Your copy should hold exactly the lines from the one containing "This screenshot has height=541, width=901." through the last line of the entries, and no pictures.

Data extracts:
◆ ◆ ◆ ◆

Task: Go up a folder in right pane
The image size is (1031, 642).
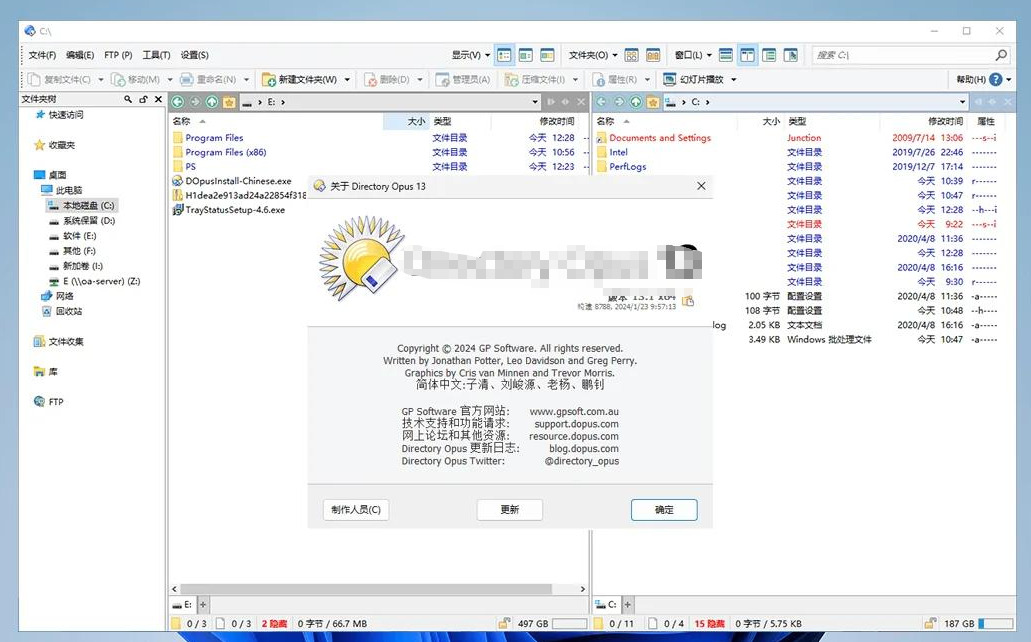Action: click(636, 102)
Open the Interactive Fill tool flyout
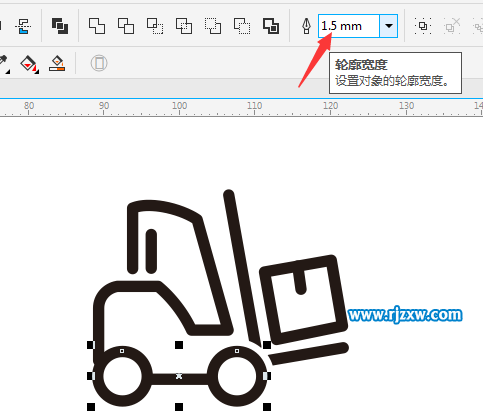 pyautogui.click(x=29, y=63)
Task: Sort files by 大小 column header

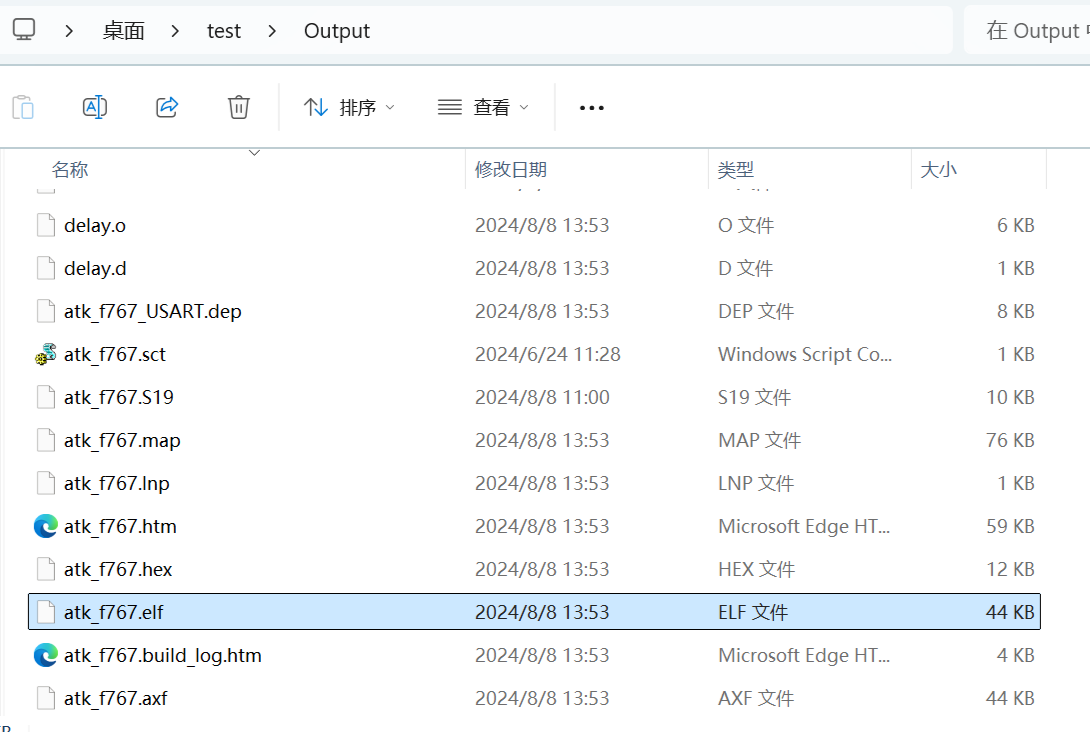Action: coord(938,170)
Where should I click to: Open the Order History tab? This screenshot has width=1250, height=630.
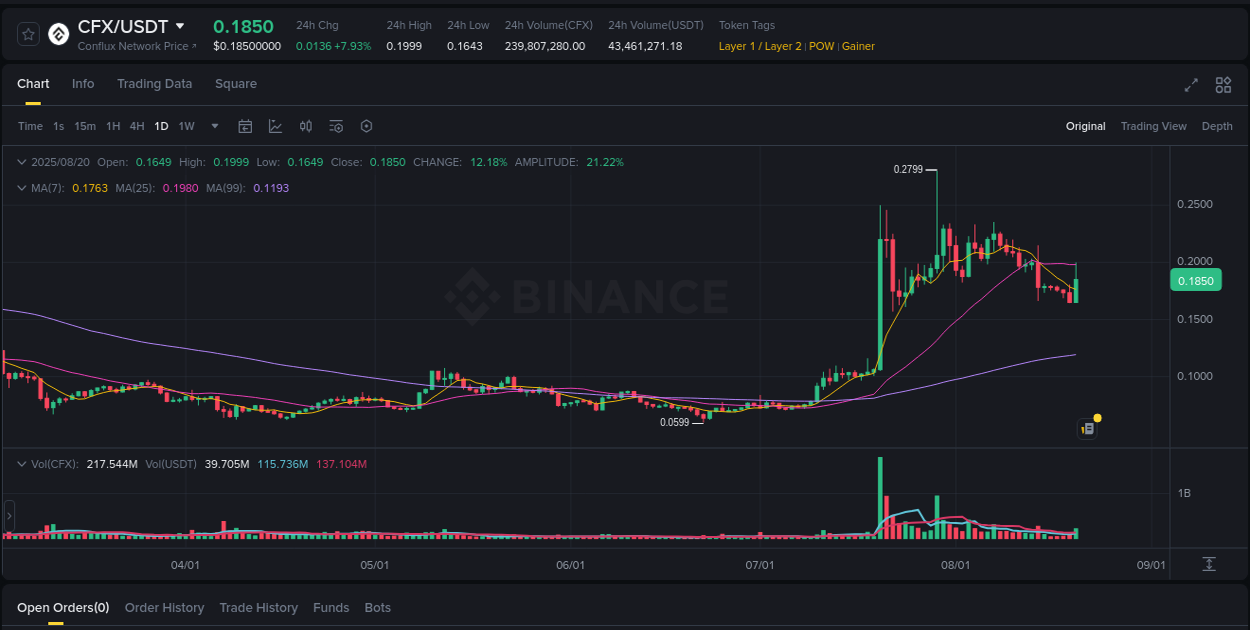pyautogui.click(x=164, y=607)
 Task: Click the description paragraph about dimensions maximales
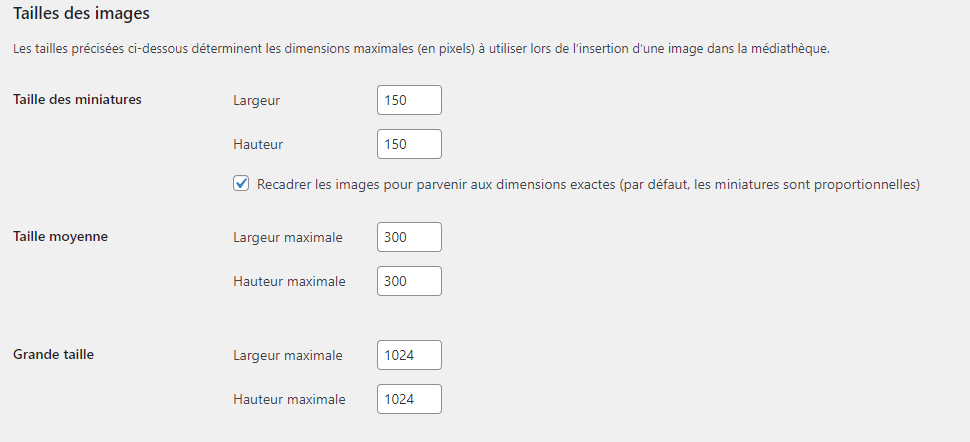[421, 48]
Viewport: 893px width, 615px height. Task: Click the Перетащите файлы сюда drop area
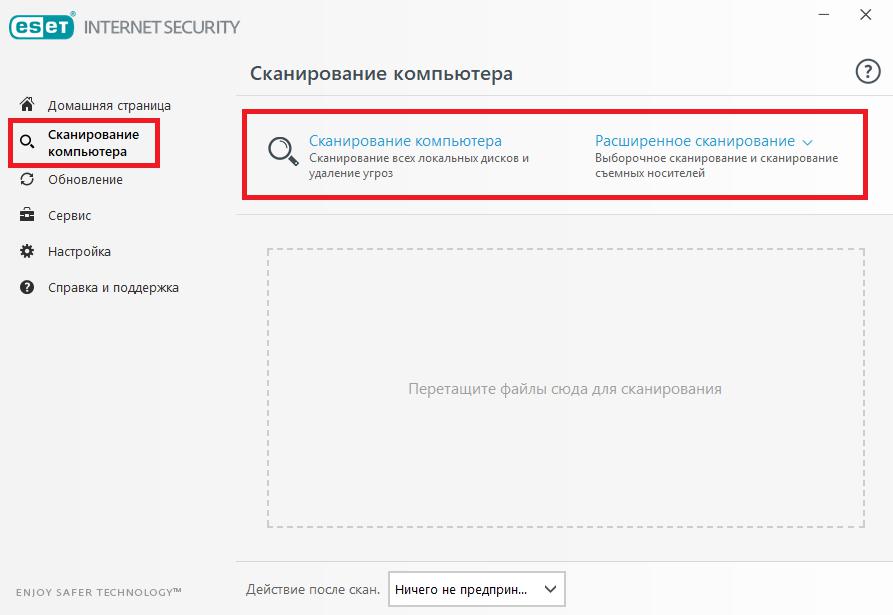(566, 388)
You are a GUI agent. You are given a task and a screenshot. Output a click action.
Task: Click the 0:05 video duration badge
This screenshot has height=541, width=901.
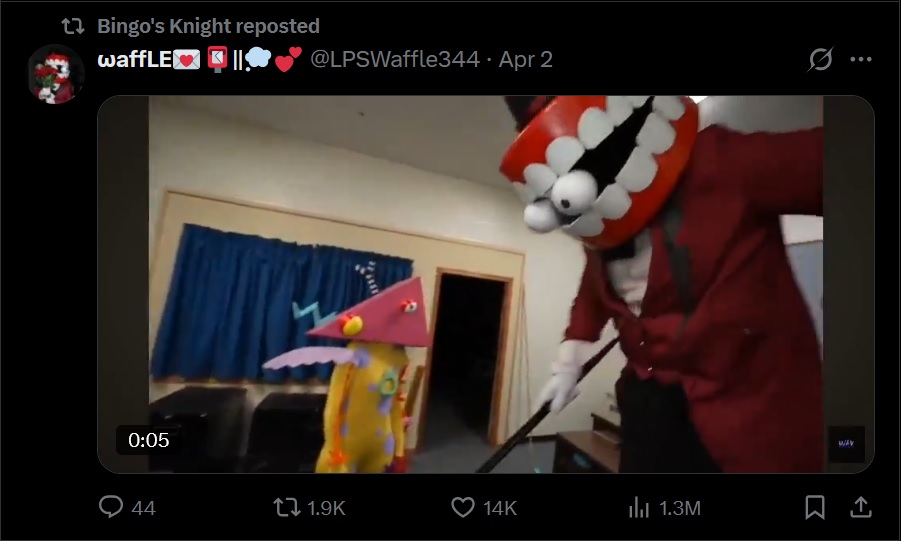point(149,440)
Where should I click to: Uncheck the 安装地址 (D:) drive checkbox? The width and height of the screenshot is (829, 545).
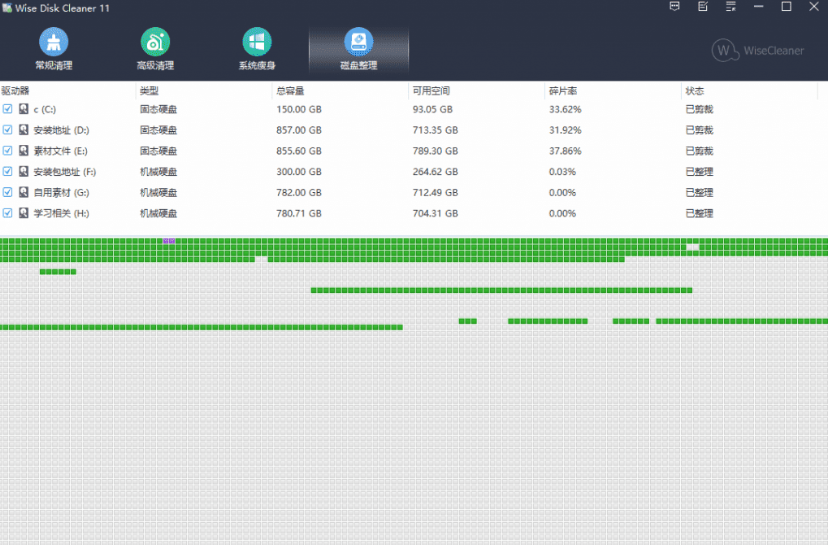point(8,130)
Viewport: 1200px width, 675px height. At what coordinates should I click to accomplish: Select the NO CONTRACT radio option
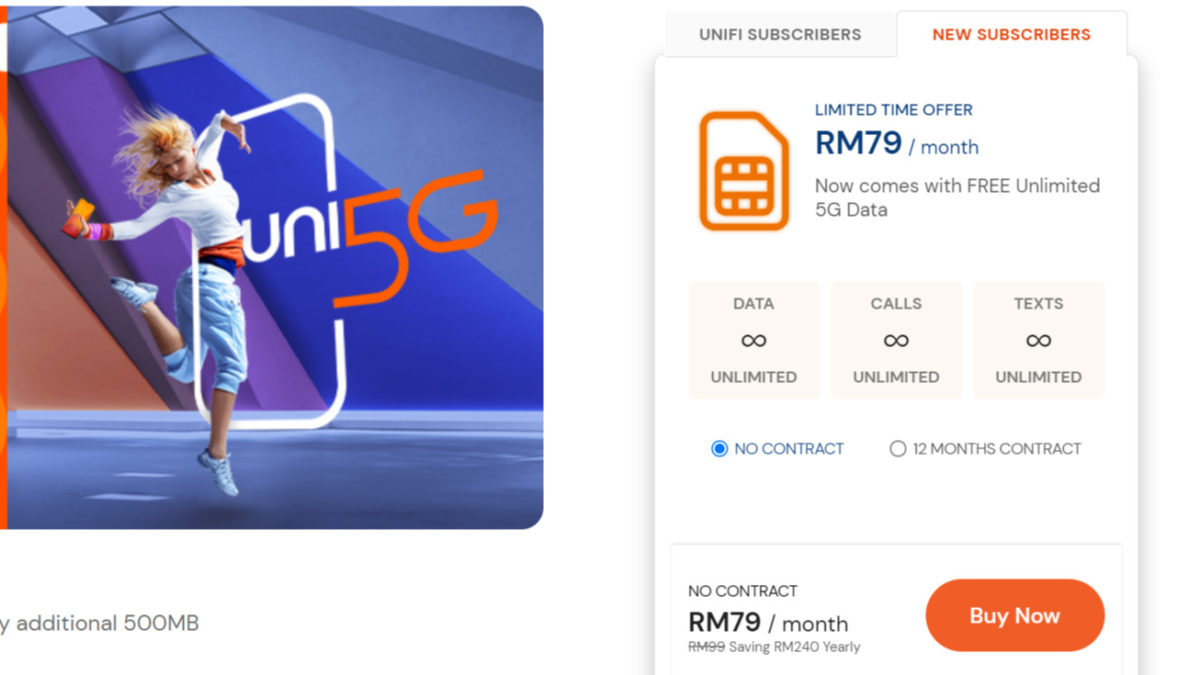point(719,449)
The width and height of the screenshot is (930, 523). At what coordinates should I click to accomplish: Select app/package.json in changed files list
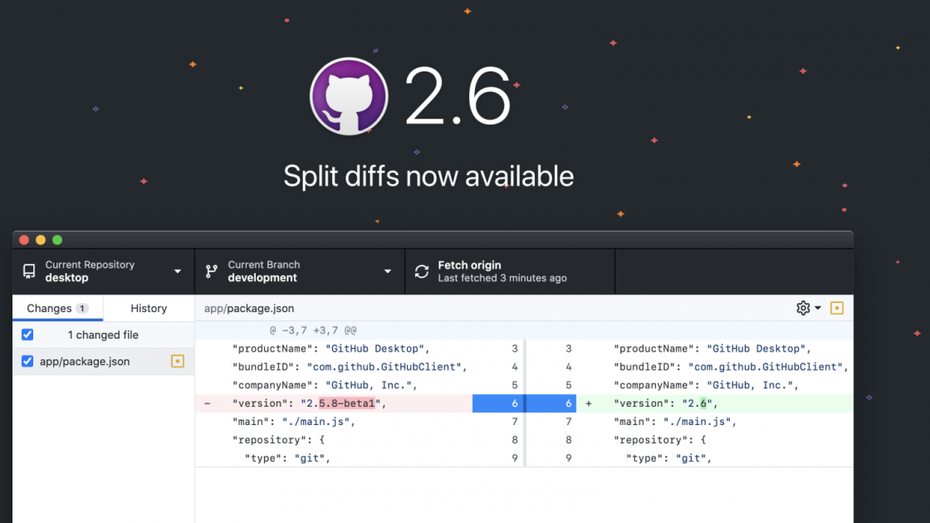pos(85,361)
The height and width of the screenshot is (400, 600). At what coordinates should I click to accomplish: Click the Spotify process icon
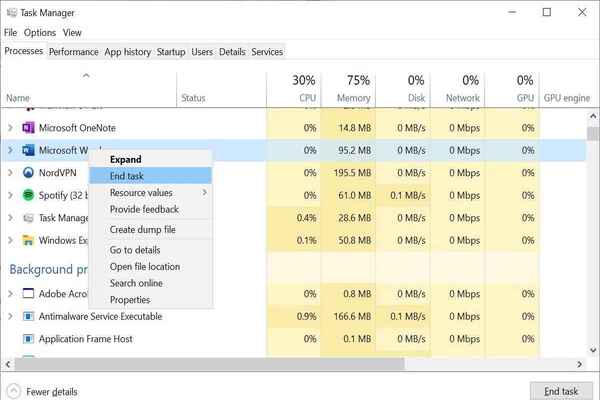pos(28,195)
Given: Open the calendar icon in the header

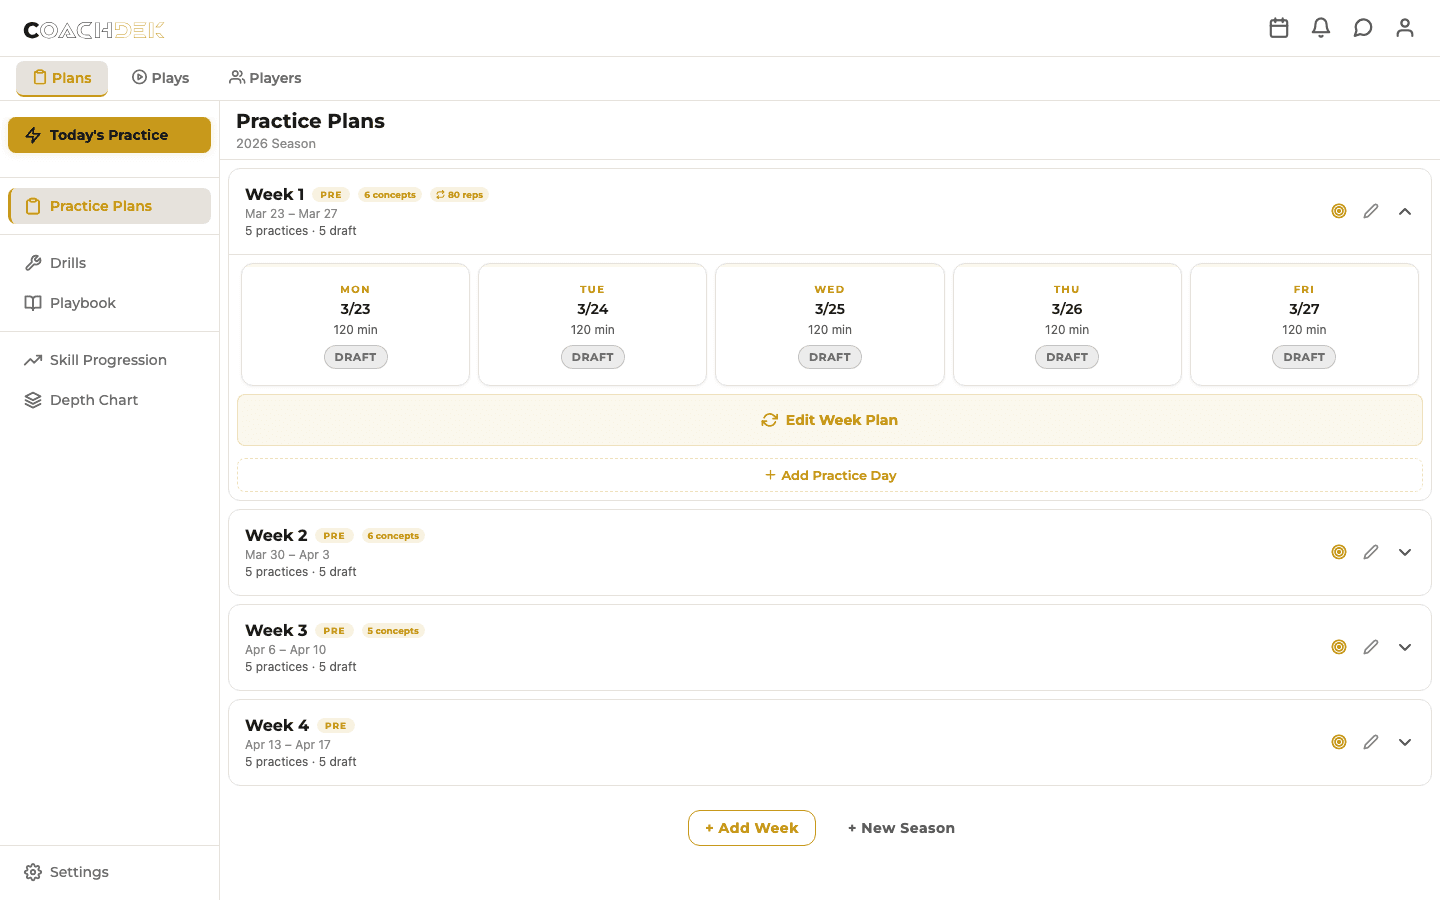Looking at the screenshot, I should point(1279,28).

◆ ◆ ◆ ◆

Response for this exercise:
This screenshot has height=541, width=901.
point(149,440)
Where should I click to: Uncheck the 安装地址 (D:) drive checkbox? The width and height of the screenshot is (829, 545).
point(8,130)
Viewport: 1200px width, 675px height. At what coordinates should I click to accomplish: Select the NO CONTRACT radio option
point(719,449)
The width and height of the screenshot is (930, 523). At what coordinates should I click to accomplish: Select app/package.json in changed files list
pos(85,361)
The height and width of the screenshot is (400, 600). At what coordinates should I click to accomplish: Click the Spotify process icon
pos(28,195)
Given: Open the calendar icon in the header

Looking at the screenshot, I should point(1279,28).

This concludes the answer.